Aim of the exercise> Reproduce the lines beginning with the one that contains "Task: Click the Customer file people icon" and continuing through the one that contains "Screen dimensions: 1200x1200", substituting "Client record" for "Customer file" and leaving everything else unchanged.
------ Task material
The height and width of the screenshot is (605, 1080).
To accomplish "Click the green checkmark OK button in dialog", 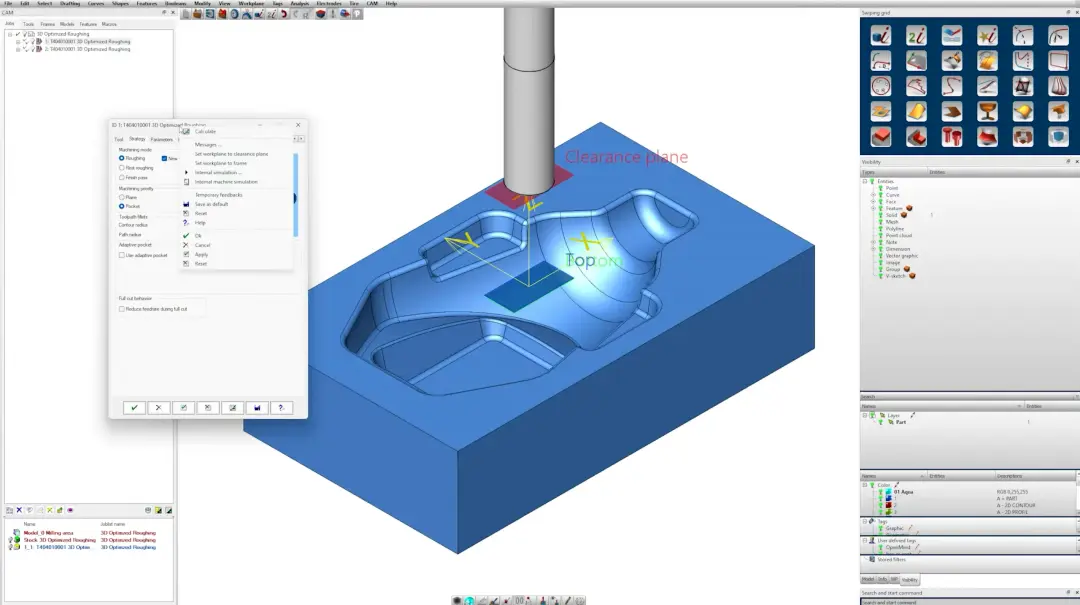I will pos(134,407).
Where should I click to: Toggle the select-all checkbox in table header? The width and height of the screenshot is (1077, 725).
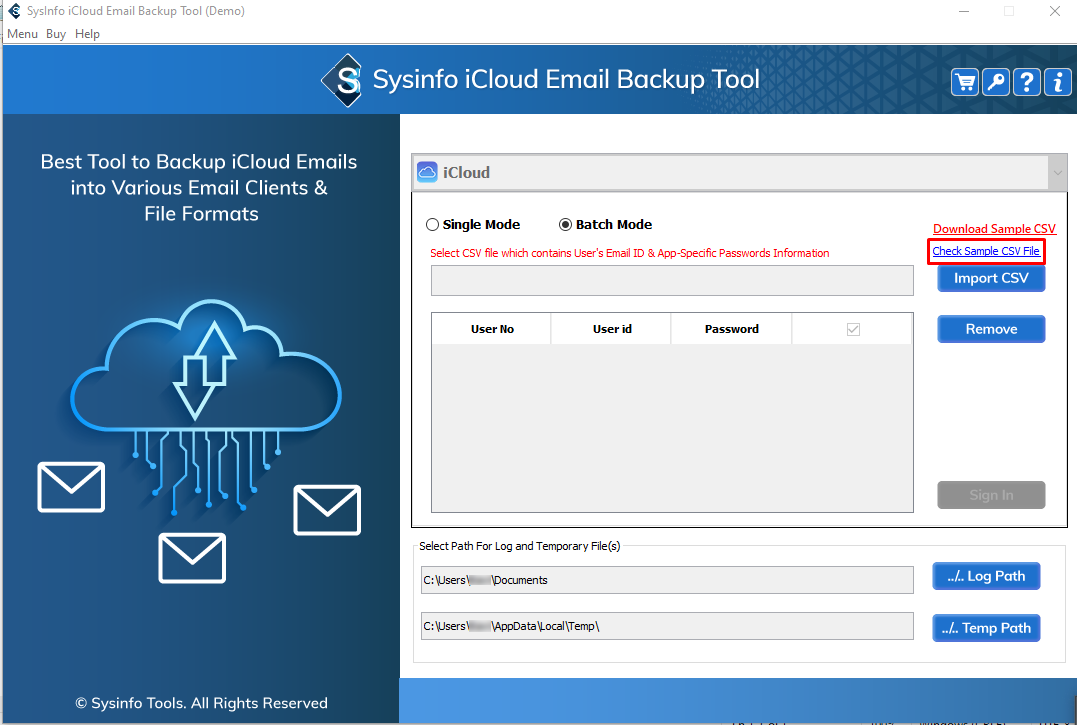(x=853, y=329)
------------
------ Task material
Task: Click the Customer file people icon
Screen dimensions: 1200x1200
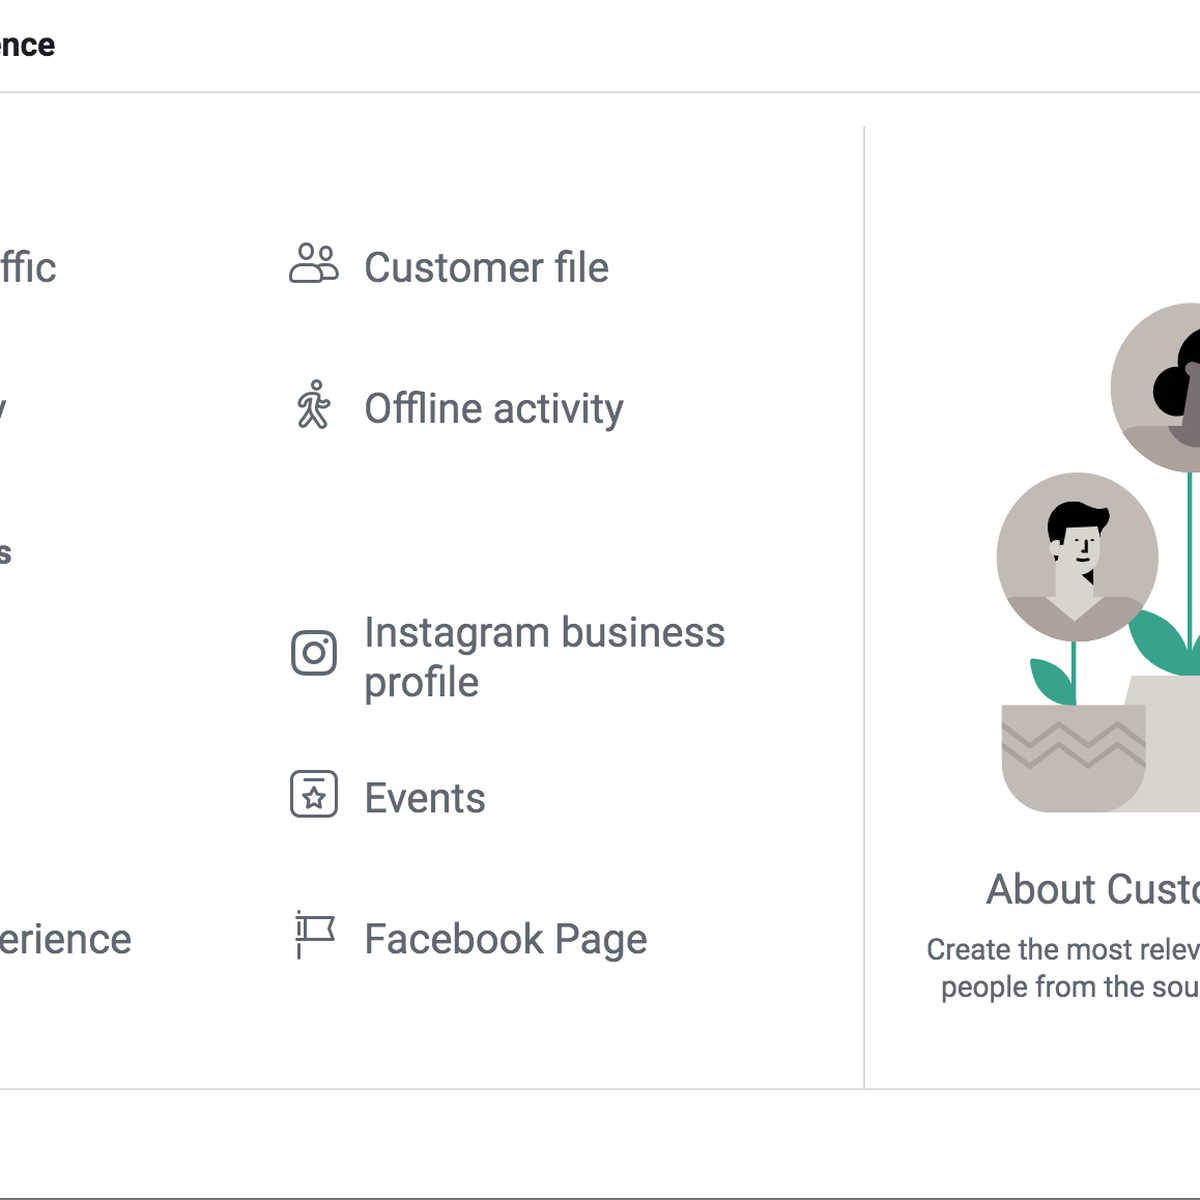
------------
------ Task material
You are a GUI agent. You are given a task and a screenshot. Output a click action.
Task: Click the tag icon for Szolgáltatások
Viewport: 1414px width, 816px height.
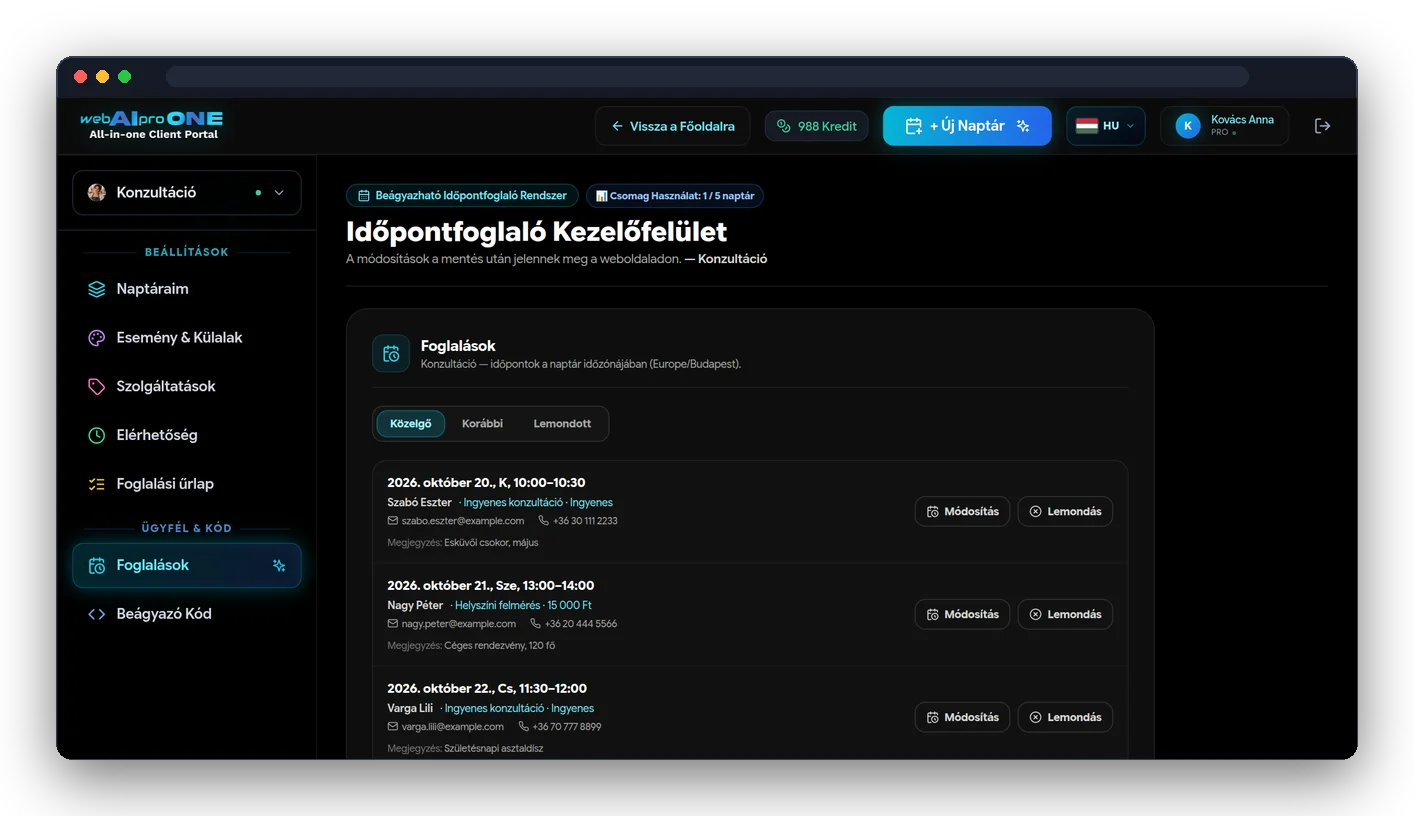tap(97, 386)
------------
Exercise response>
Task: Click the Client record people icon
Screen dimensions: 1200x1200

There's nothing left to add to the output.